## Data in this exercise

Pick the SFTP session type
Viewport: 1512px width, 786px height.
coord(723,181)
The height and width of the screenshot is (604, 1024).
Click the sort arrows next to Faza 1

## Your assignment
Every line between the one that contains "The height and" and the last line of the listing, both included, should be retyped exactly, with nothing else added.

## Exercise answer
The height and width of the screenshot is (604, 1024).
Click the sort arrows next to Faza 1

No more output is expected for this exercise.